PROC PRINQUAL produces an iteration history table that displays (for each iteration) the iteration number, the maximum and average absolute change in standardized variable scores computed over the iteratively transformed variables, the criterion being optimized, and the criterion change. In order to examine the results of the analysis in more detail, you can analyze the information in the output data set by using other SAS procedures.
Specifically, use the PRINCOMP procedure to perform a principal components analysis on the transformed data. PROC PRINCOMP
accepts the raw data from PROC PRINQUAL but issues a warning, because the PROC PRINQUAL output data set has _NAME_
and _TYPE_
variables but is not a TYPE=CORR data set. You can ignore this warning.

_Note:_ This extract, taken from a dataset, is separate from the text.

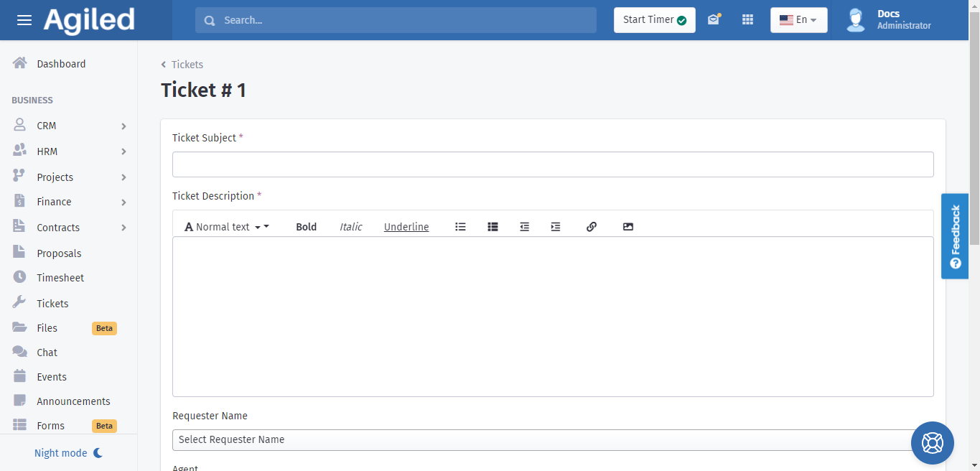Image resolution: width=980 pixels, height=471 pixels.
Task: Toggle the Start Timer button
Action: pyautogui.click(x=654, y=20)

If the output data set contains both scores and correlations, you must subset it for analysis with PROC PRINCOMP. Otherwise, the correlation observations are treated as ordinary observations and the PROC PRINCOMP results are incorrect. For example, consider the following statements:
proc prinqual data=a out=b correlations replace; transform spline(var1-var50 / nknots=3); run; proc princomp data=b; where _TYPE_='SCORE'; run;
Also note that the proportion of variance accounted for, as reported by PROC PRINCOMP, can exceed the proportion of variance accounted for in the last PROC PRINQUAL iteration. This is because PROC PRINQUAL reports the variance accounted for by the components analysis that generated the current scaling of the data, not a components analysis of the current scaling of the data.